One thing I have to consider is that I use pure radiator liquid and not a 50% ou 25% mix. Etileneglycol hasn't got the same heat exchange rate that water does (water has it bigger but it corodes water passages and radiator one too much even if it's bi-distiled). Next week I will start to try water-radiator fluid mixes to get the ideal one with as much radiator fluid in the mix I can.

@emo
You now know how? For sure? Maybe we do business again.
Have you got specs on that pump like flow and pressure?

@butch
I think you are a bit confused between flow and pressure...
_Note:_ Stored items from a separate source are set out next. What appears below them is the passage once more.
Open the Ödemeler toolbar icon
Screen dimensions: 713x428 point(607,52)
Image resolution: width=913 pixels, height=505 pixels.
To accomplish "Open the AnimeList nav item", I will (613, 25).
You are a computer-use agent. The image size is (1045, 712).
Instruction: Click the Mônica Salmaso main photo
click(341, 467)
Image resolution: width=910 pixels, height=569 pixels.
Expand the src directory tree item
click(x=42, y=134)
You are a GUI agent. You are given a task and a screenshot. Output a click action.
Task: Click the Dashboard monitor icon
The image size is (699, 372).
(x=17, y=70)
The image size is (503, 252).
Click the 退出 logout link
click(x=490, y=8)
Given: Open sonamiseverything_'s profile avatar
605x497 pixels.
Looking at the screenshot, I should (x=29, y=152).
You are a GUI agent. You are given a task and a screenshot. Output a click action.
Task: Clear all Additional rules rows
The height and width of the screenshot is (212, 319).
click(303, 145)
If the pressure is at the right amount and the flow is say 10LPM in a closed circuit containing 1l of water, thats 10 liters per min as you know, 10 cycles per second.. Now if that has done 10 its picking up say 20kw of heat. If the SAME cycle does it twice as fast, then the flow rate is obviously doubled, but in theory this will not pick up more watts of heat, but will infact stay the same if only a given amount is dissipated at a given time....
Please correct me if i am wrong !
 
i ahve the bosch pump but i find the flow to be very weak

its flow rate is too consistent

the mechanical pump is much better cooling hands down
i have experience with both

the 10-14k rpm from mechanical system gives incredible cooling

only benefit of elec pump is its far more reliable than the mechanical system
 
Bosch is one of the best electrical pumps and very reliable. It gives 705L/h at 12V better than the Reich one.I don't think it's worse than the mechanical one in performance.
In 10-14k range they are both very good. But below 10k the mechanical pump doesn't cool down the engine.
Another problem is it's bearings and o-rings. At 14k the bearings brake very easily and the o-rings don't last long. If you don't watch your stator frequently you may get an aquarium...
 
yup thats the main benefit of the elec pump

the bearings in my mechanical pump fell apart so frequently
the bosch pump gives i think equiavlent to about 10k rpm cooling from mech system
you can observe the flow rate by removing the resevoir cap and watching the water blast up towards you
my friend his flow was so strong at 13k rpm+ that it would blow coolant out thru the pressure release in the resesvoir cap becuase of the the extreme flow rate
the bosch pump it also uses very little power
i think under 10 watts in practise
 
How much pressure exactly is there under load in the cooling system with the standard pump? Roughly..

Where can you get these bosche ones from also?